** begin **

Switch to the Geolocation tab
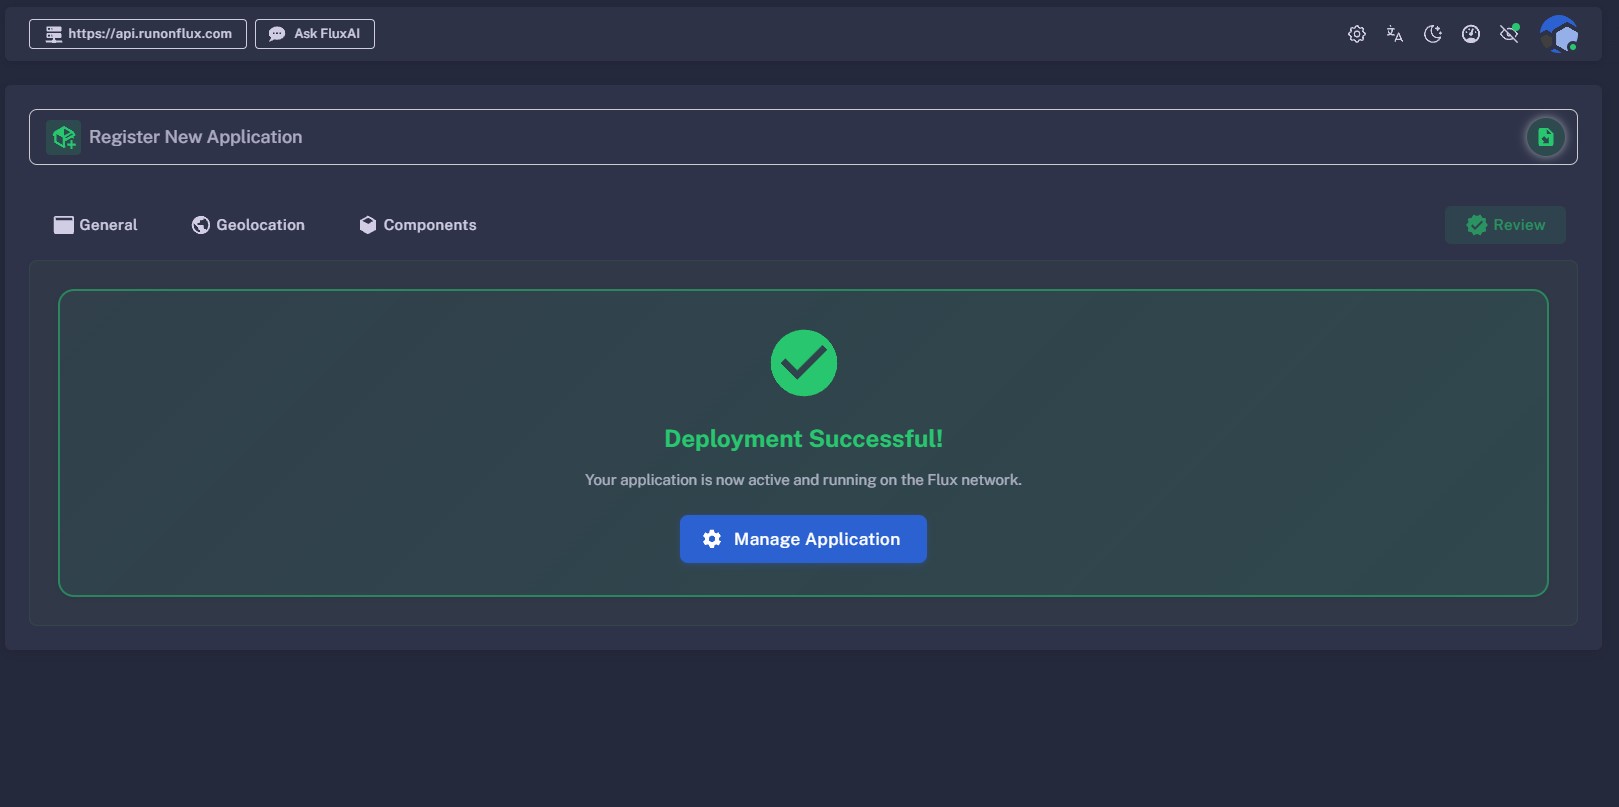Viewport: 1619px width, 807px height. 248,225
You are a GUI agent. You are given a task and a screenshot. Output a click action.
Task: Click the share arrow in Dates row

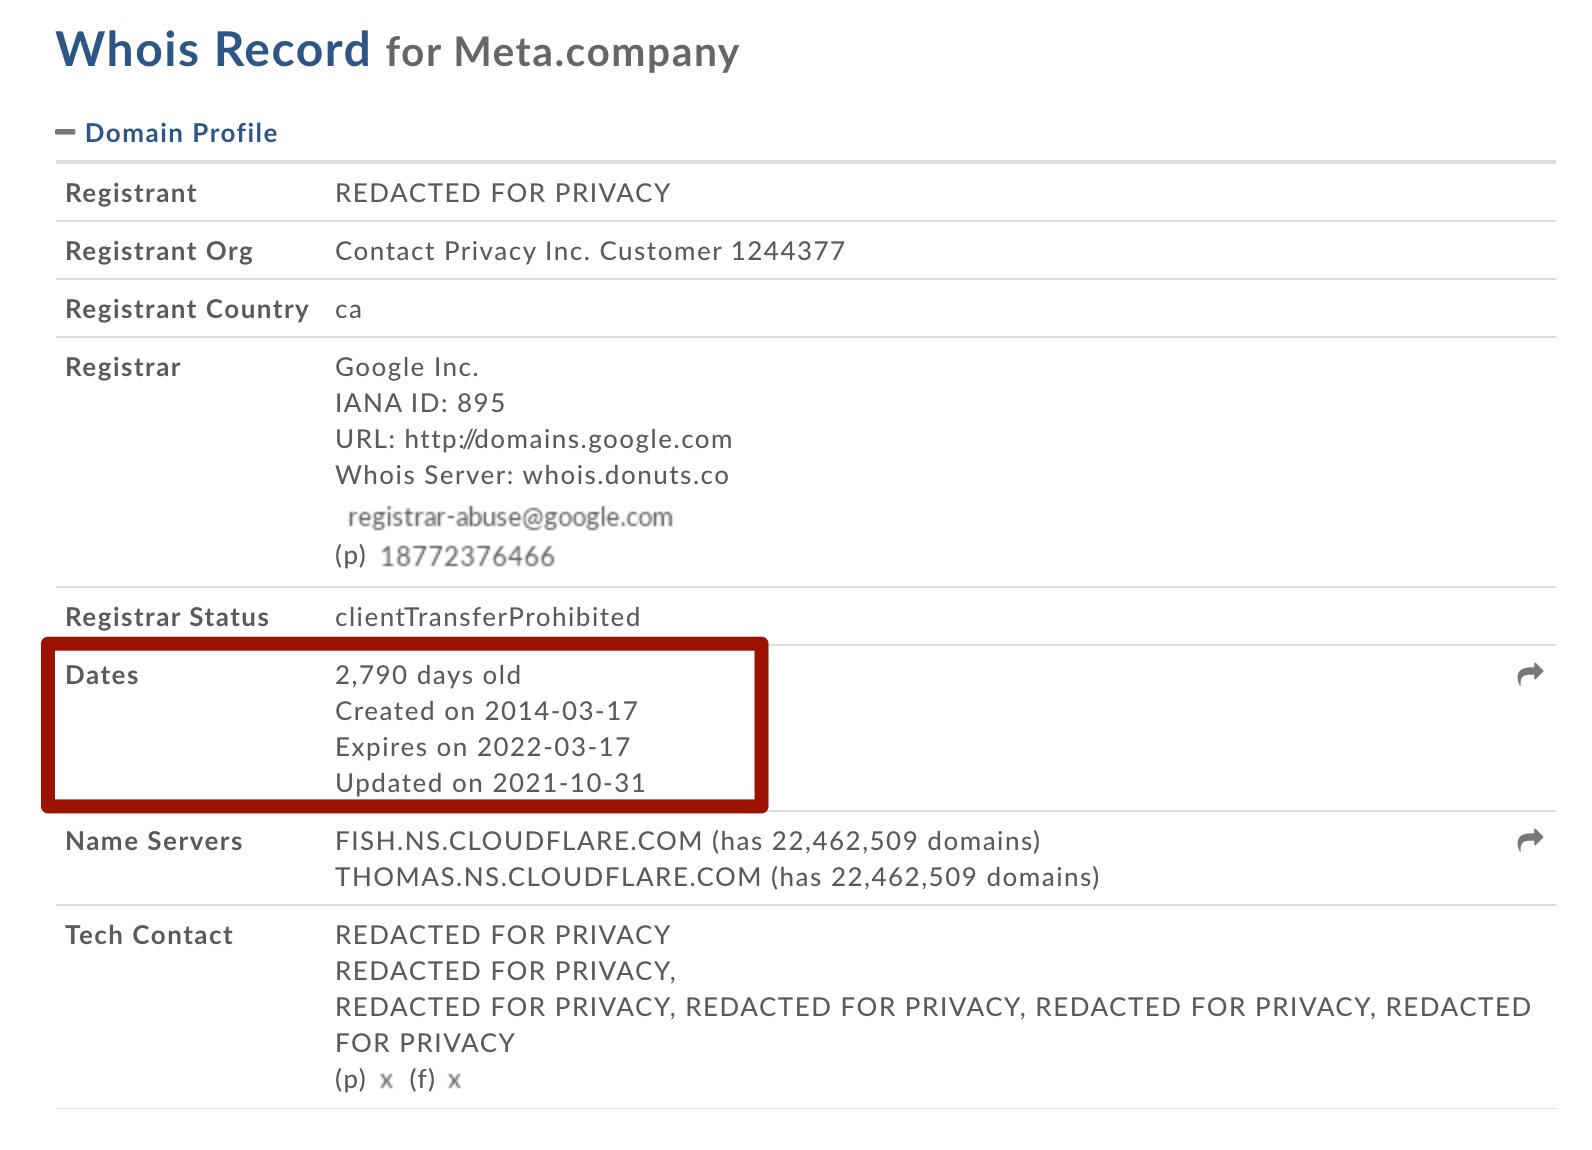(1530, 675)
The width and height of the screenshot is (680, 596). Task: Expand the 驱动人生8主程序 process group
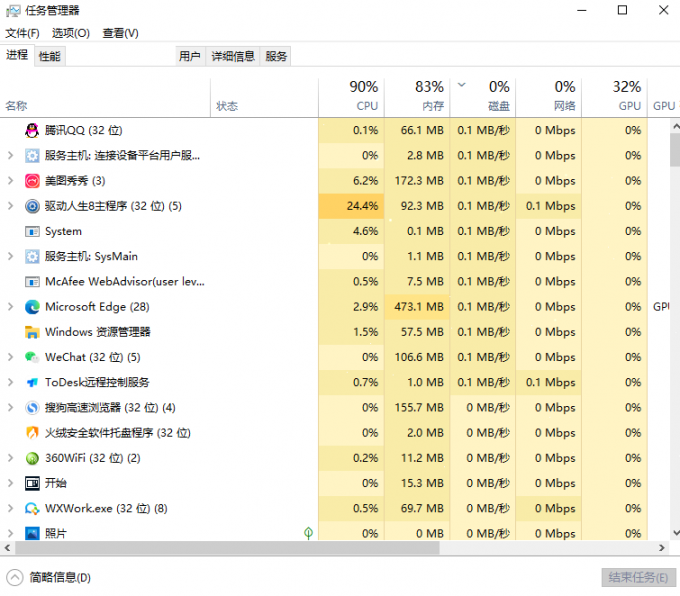[10, 206]
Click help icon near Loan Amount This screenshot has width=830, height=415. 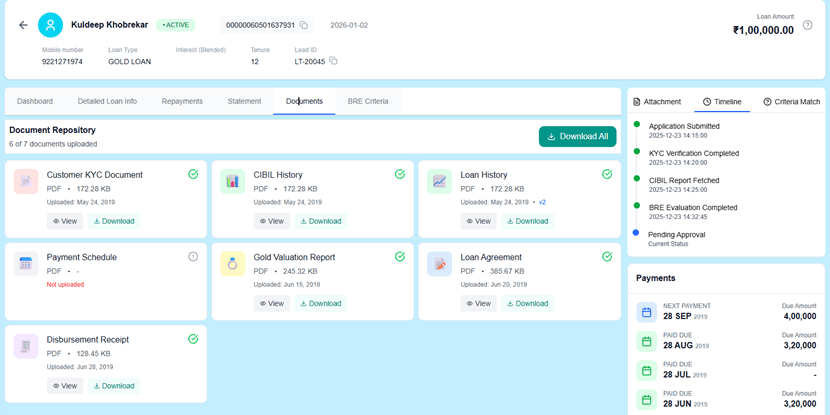[x=808, y=25]
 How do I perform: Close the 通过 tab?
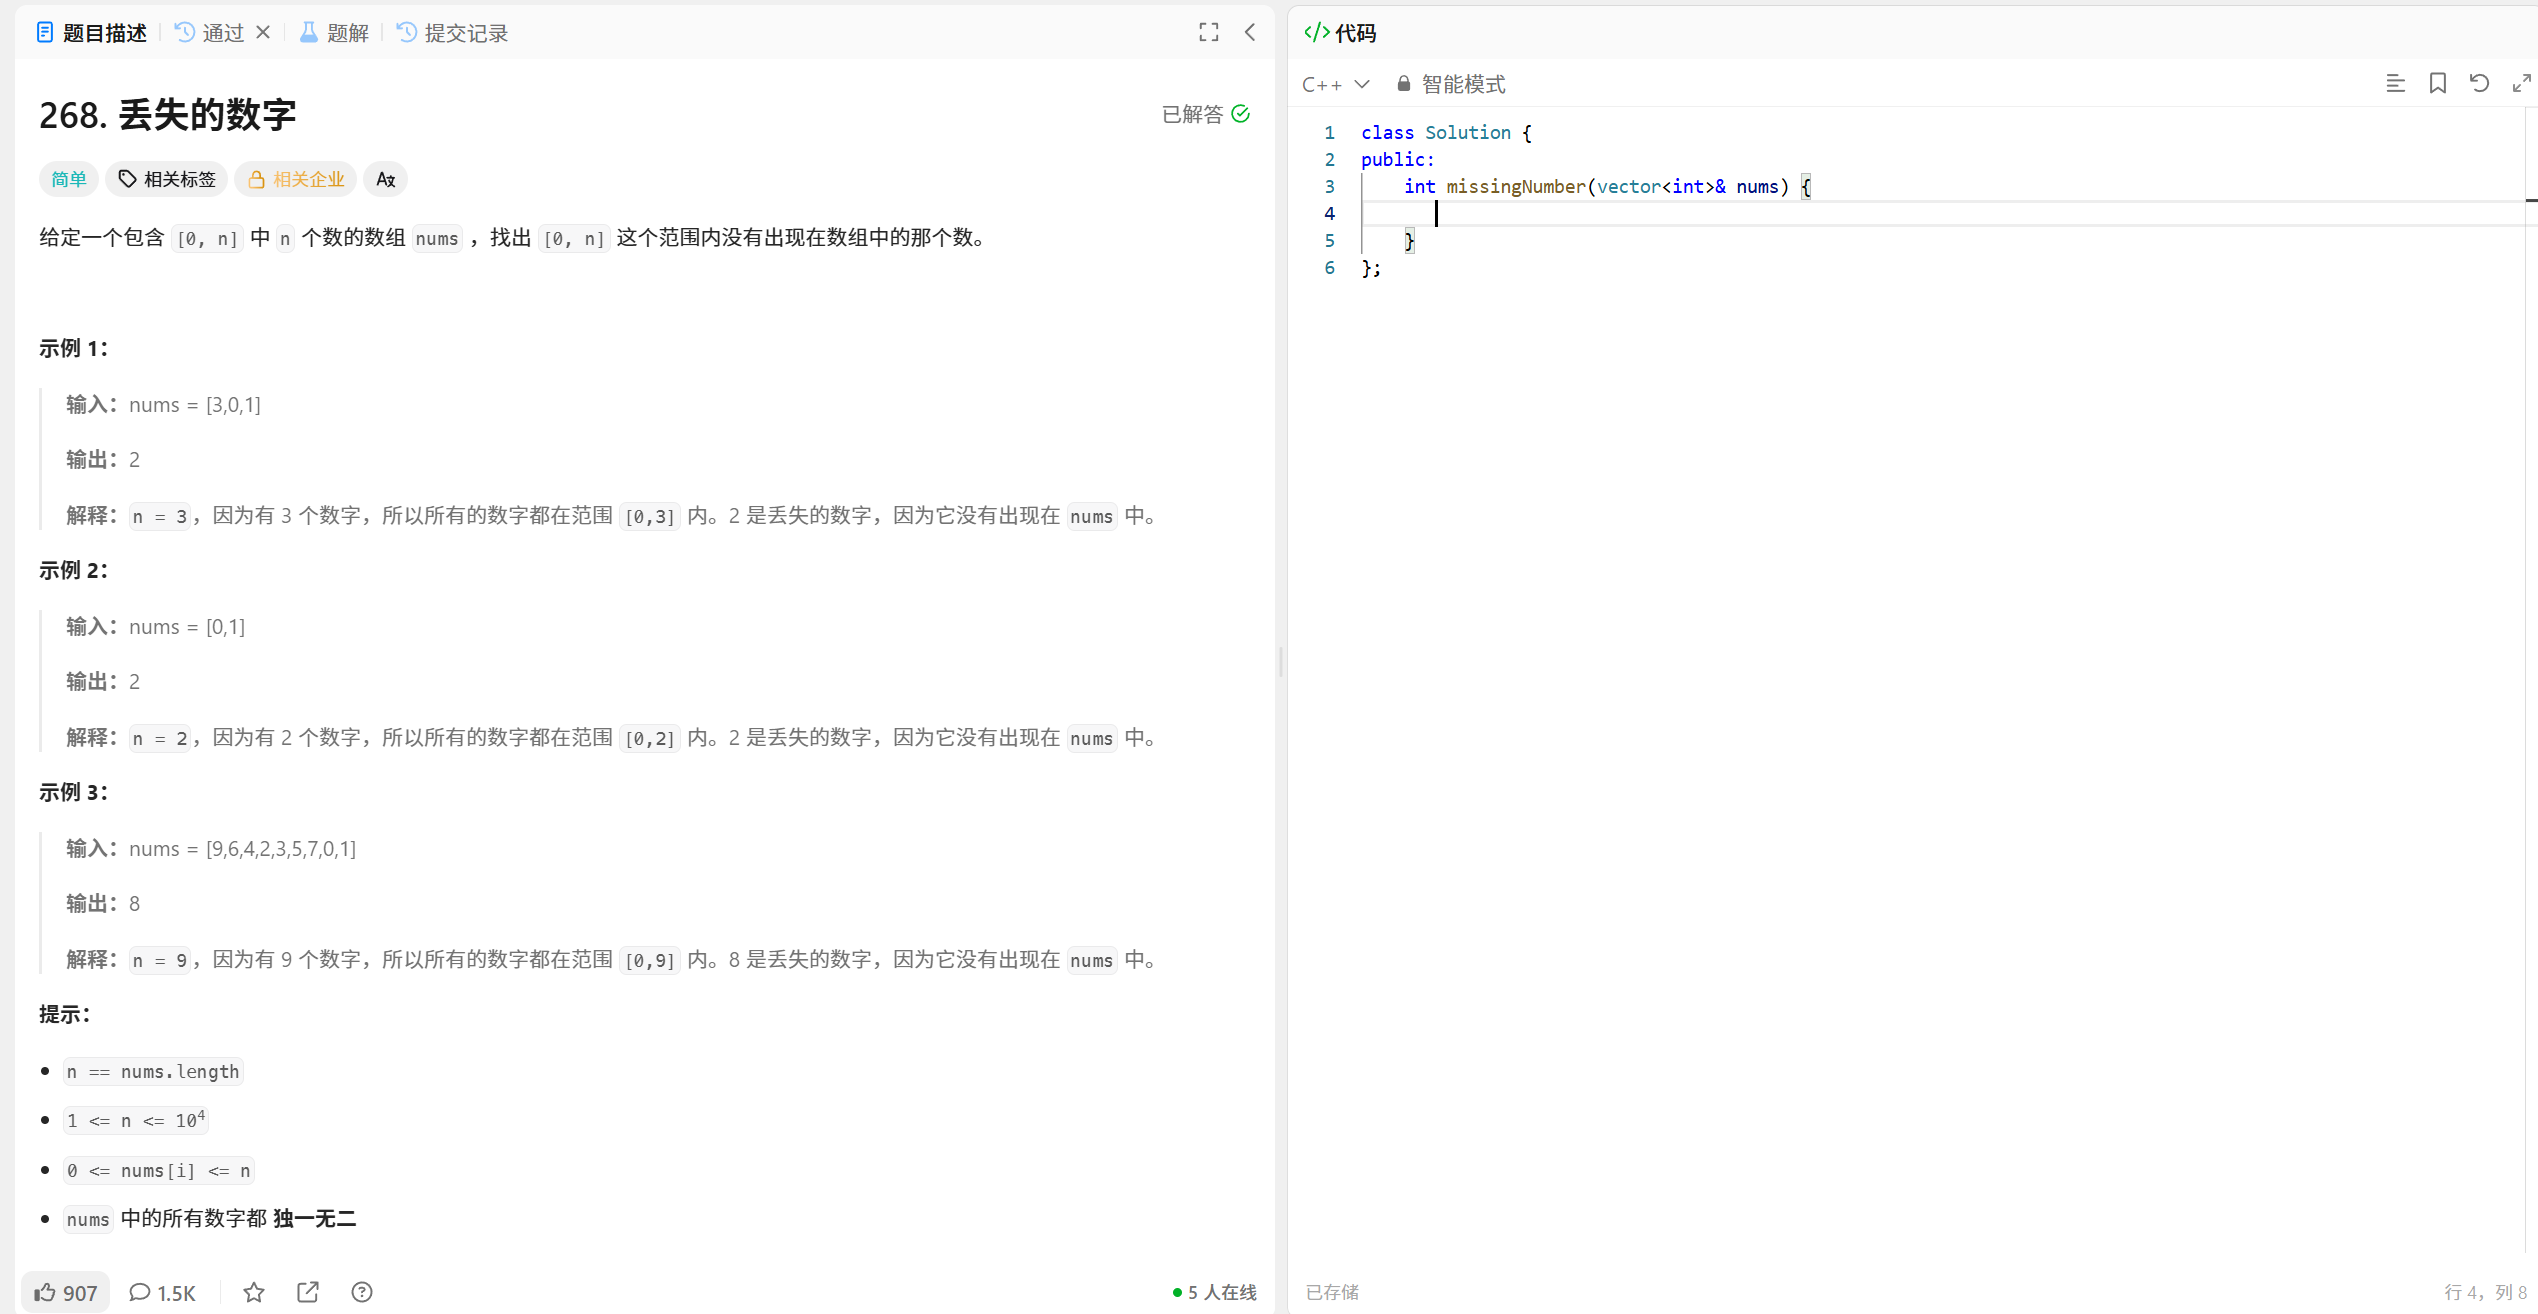pos(263,33)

** end **

# Stated task
Reproduce the listing word for word from its first line up to and including the line containing "(1530, 675)". Leave the pictures out of your copy.

# Exercise output
Switch to the Geolocation tab
Viewport: 1619px width, 807px height. 248,225
You are a GUI agent. You are given a task and a screenshot. Output a click action.
Task: Click the share arrow in Dates row

(1530, 675)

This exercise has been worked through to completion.